Over the weekend, Chinese President Xi Jinping hosted an elaborate event in Beijing concerning the PRC's idea of reviving the historical Silk Road. Spanning much of Asia and the Middle East besides, this trade route epitomized many of the things China wants to be today: (1) at the center of world trade, (2) involved in infrastructure, and (3) a prime mover of international relations. This, of course, stands in contrast to the retrograde "America First" stylings of the racist-protectionist-isolationist American president, Donald Trump.
Some hackles were raised about the invitation being extended to North Korea, of all nations, but certainly we'd rather have it peacefully trading with the rest of us than firing missiles to draw attention to itself?
More to the point, though, how realistic is this plan? A few months ago, an op-ed appeared in the Hong Kong-based South China Morning Post (usually a Communist Party-friendly outlet) placing the "One Belt, One Road" project's viability in question by way of Japan's example from only a few years back of doing something similar: using infrastructural might to extend not only diplomacy but also trade with its neighbors:
Facing a deep slowdown after years of investment-fuelled growth that culminated in a huge property and stock market bubble, the leaders of Asia’s largest economy [China] come up with a cunning plan. By launching an initiative to fund and construct infrastructure projects across Asia, they will kill four birds with one stone.However, the author Tom Holland delivers the punch line that, actually, the Japanese tried all this stuff before and failed:
They will generate enough demand abroad to keep their excess steel mills, cement plants and construction companies in business, so preserving jobs at home. They will tie neighbouring countries more closely into their own economic orbit, so enhancing both their hard and soft power around the region. They will further their long term plan to promote their own currency as an international alternative to the US dollar. And to finance it all, they will set up a new multi-lateral infrastructure bank, which will undermine the influence of the existing Washington-based institutions, with all their tedious insistence on transparency and best practice, by making more “culturally sensitive” soft loans. The result will be the regional hegemony they regard as their right as Asia’s leading economic and political power.

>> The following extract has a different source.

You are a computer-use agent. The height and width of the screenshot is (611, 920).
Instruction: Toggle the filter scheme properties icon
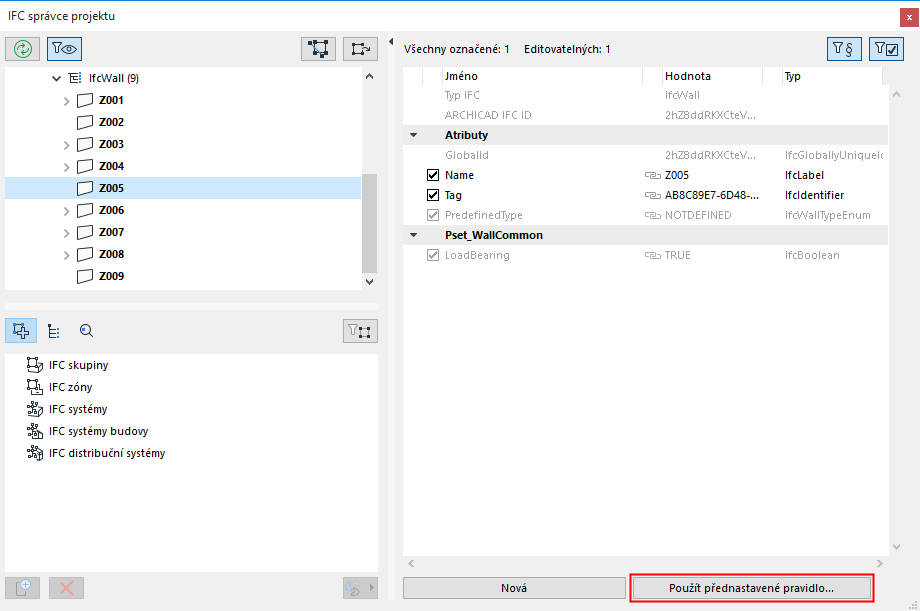pyautogui.click(x=845, y=48)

[I]t’s actually a description of a strikingly similar plan rolled out by Japanese prime minister Keizo Obuchi in the 1990s. That too promised to provide work for Japan’s recession-hit construction sector by building Japanese-funded infrastructure projects around Asia. And it even included a proposal – never realised – to establish an Asian Monetary Fund to lend to regional governments on easier terms than either the IMF or World Bank.The rest of the editorial notes that rampant corruption elsewhere siphoned funds away from projects, and those bits that actually did get built ended up as "white elephant" projects: transport initiatives that cost so much to maintain that they could not be sustained and were eventually shelved. Certainly, the OBOR and New Silk Road tags characterize some grandiose initiative. (See the map pabove.) Whether the Chinese have the actual sense to scale these to reality-based bits is another question since linking the Middle East all the way to the Far East is not a vision based on modesty.
Unfortunately for Beijing, the precedent is hardly encouraging. From the start the scheme was plagued by bickering over conditions and allegations of corruption. A handful of infrastructure projects did get built, but the reality fell woefully short of Tokyo’s grandiose dreams. Far from cementing Japan’s economic ascendancy across Asia, the project left a legacy of bad blood, and marked the beginning of a financial retreat from around the region that Japan has only recently begun to reverse.
Scaling it appropriately to meet local needs of the countries involved is key. That is, participating countries will plump for maintaining infrastructure built (with Chinese support) insofar as they can benefit from it going forward. However, if benefits are not evident--or mainly serve the purpose of transit through a country instead of serving the citizens of the countries in question first and foremost--the Japanese example provides ample cautions.
UPDATE: A warning is that investment in OBOR countries has, actually, dropped off in recent times, though there are caveats associated with this as a gauge:
Foreign direct investment from China to countries identified as part of the BRI fell 2 per cent in 2016 year on year and has dropped an additional 18 per cent so far in 2017, according to commerce ministry data. Non-financial FDI to 53 BRI countries totalled $14.5bn last year, comprising only 9 per cent of overall outbound FDI...
Chinese experts counter that published figures do not paint a complete story. Jia Jinjing, chief researcher at the Renmin University’s Chongyang Institute for Financial Studies in Beijing, said much outbound FDI passes from China through an intermediate country before reaching its final destination, making the commerce data an unreliable gauge of total BRI investment.